◆ REQUIREMENT: Print verbatim the portion of the listing that opens with the line containing "You are a computer-use agent. 998x576 pixels." and closes with the line containing "Action: (234, 231)", including both of those lines.

Extracted records
=======

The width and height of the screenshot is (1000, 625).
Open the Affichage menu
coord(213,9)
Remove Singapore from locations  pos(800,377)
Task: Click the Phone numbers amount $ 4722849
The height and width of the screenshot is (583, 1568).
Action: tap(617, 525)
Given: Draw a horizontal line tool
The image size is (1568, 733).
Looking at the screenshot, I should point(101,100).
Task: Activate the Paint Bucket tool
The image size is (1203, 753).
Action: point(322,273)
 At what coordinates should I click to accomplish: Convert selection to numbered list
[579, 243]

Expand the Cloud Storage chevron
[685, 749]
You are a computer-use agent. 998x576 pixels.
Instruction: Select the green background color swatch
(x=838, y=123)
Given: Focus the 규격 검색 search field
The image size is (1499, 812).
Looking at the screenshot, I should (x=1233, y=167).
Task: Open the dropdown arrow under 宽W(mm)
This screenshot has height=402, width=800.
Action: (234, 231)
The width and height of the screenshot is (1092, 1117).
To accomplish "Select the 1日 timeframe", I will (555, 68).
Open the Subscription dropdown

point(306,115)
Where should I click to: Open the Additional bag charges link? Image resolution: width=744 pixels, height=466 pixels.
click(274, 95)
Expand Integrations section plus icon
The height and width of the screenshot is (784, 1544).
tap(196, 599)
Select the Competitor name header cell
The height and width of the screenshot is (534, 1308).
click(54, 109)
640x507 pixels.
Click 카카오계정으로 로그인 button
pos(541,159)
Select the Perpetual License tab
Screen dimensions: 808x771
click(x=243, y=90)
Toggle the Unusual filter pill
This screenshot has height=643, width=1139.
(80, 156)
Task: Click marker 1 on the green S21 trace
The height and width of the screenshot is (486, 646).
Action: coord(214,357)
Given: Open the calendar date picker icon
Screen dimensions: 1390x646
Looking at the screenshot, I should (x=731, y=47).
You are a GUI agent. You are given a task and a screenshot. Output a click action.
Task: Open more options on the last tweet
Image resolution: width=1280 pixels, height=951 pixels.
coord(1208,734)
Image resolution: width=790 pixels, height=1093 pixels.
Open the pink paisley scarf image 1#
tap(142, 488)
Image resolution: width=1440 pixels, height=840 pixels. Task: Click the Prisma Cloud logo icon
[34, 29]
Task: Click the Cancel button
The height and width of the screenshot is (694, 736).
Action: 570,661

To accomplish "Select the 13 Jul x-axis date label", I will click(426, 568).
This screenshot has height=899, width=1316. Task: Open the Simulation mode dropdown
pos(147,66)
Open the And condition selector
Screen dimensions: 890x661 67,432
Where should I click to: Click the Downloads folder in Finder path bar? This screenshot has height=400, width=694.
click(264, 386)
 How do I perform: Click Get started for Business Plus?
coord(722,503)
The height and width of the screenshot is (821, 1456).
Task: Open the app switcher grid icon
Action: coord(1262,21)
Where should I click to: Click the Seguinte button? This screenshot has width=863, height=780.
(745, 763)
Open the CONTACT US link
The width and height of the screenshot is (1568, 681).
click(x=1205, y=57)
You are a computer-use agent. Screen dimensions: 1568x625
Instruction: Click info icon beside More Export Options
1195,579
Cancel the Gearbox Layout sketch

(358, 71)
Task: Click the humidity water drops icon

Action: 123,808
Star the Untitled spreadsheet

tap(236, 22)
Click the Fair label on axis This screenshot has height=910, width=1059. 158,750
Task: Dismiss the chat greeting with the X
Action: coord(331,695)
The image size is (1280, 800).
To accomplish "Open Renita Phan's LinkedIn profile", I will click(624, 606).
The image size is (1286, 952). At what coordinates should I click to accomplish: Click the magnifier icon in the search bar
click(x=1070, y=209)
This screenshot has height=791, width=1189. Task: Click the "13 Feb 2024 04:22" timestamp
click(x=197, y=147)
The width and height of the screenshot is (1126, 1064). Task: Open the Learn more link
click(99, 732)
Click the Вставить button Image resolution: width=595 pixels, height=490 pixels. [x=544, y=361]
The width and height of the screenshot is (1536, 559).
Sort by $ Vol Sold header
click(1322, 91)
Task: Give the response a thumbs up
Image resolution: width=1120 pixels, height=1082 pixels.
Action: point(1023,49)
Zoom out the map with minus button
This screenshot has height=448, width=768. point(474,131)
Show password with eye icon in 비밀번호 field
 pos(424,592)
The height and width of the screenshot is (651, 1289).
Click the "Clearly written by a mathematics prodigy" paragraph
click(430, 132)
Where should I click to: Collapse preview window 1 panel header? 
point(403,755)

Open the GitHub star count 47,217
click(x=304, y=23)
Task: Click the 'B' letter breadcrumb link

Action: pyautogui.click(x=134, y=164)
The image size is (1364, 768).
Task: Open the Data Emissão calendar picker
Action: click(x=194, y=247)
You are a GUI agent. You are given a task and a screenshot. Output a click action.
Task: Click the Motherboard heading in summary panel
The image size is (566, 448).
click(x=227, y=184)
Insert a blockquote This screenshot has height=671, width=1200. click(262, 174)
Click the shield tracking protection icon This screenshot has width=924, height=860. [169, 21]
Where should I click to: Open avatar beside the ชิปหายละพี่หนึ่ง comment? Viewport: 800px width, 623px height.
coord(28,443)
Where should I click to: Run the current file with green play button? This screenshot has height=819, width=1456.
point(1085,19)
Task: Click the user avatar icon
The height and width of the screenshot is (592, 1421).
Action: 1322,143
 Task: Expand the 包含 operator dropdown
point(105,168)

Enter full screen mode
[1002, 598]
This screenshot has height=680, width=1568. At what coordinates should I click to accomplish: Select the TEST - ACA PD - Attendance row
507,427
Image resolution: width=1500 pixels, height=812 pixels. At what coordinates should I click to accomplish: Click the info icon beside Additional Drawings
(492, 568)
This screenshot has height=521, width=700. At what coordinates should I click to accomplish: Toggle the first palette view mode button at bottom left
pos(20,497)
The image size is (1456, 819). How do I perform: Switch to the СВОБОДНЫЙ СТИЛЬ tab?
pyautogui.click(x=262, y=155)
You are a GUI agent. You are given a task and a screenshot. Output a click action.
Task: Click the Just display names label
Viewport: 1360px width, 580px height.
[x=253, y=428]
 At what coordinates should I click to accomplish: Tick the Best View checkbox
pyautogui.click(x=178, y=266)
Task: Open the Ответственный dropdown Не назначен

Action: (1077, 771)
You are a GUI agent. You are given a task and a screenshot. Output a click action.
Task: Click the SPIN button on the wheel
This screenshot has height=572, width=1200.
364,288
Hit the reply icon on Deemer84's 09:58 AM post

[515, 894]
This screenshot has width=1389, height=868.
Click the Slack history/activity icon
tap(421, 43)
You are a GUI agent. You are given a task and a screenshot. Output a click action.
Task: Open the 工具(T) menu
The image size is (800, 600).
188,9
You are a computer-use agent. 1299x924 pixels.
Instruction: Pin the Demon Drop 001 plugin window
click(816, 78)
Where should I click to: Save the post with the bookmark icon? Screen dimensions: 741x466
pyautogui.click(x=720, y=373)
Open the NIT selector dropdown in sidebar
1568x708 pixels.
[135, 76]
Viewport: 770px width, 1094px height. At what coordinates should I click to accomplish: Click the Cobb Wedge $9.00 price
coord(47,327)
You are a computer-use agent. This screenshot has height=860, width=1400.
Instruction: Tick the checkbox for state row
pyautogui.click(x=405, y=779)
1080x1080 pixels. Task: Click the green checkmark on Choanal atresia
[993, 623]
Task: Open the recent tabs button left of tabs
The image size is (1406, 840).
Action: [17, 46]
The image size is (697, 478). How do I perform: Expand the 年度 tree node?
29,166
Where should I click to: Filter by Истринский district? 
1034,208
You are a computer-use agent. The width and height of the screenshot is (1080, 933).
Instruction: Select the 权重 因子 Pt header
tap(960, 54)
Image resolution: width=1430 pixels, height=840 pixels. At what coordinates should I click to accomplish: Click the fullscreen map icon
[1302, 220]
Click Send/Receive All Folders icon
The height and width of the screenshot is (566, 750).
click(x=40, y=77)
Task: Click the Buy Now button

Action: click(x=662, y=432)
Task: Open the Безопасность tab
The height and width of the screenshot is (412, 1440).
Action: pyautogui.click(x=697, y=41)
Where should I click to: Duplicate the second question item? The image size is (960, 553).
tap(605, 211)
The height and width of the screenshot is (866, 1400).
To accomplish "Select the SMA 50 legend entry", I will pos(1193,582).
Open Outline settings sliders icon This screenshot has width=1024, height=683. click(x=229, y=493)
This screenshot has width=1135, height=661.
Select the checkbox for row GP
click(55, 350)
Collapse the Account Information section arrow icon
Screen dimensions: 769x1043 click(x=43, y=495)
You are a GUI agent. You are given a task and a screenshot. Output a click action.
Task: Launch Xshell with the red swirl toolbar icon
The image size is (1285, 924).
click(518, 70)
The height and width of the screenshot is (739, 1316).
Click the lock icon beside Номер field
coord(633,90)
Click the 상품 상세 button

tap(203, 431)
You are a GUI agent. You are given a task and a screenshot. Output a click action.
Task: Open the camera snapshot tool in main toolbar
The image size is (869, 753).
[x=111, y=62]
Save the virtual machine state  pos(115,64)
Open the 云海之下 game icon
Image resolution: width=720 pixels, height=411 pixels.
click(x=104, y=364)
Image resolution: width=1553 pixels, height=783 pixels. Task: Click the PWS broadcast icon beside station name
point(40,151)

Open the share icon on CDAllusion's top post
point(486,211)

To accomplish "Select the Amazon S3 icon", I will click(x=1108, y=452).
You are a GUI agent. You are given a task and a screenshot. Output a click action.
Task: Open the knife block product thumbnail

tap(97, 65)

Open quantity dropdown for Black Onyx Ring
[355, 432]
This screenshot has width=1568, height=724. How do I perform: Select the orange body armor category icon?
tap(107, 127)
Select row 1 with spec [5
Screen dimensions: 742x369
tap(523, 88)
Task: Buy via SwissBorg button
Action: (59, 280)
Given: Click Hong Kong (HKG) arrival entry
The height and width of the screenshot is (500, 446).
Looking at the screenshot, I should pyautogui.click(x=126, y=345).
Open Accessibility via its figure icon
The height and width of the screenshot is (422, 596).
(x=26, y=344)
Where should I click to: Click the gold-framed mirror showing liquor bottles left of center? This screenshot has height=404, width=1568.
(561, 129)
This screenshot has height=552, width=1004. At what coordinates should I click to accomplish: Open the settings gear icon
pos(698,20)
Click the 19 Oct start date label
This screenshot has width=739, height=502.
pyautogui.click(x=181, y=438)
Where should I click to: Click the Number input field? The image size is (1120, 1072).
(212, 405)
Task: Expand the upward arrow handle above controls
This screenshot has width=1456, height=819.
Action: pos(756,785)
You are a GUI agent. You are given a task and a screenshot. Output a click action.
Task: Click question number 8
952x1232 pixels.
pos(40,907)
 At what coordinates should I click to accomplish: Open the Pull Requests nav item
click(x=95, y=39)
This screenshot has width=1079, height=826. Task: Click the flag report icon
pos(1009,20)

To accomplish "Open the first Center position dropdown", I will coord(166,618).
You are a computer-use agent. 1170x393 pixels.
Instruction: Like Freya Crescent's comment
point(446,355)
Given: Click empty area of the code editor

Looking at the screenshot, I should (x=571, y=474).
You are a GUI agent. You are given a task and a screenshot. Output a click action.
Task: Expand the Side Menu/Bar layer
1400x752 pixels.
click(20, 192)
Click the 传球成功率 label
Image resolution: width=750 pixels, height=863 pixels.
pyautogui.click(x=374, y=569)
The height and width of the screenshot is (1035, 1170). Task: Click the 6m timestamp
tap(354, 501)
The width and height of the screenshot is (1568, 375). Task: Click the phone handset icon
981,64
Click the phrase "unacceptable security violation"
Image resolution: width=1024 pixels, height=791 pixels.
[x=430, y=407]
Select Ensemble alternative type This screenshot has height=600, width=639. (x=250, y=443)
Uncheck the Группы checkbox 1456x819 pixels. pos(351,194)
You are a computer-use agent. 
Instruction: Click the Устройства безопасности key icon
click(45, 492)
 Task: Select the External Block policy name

=======

◆ SOLUTION:
You are a computer-use agent. 998x576 pixels.
Instruction: Select the green background color swatch
(x=838, y=123)
Given: Focus the 규격 검색 search field
The image size is (1499, 812).
Looking at the screenshot, I should (x=1233, y=167).
Task: Open the dropdown arrow under 宽W(mm)
This screenshot has height=402, width=800.
Action: (234, 231)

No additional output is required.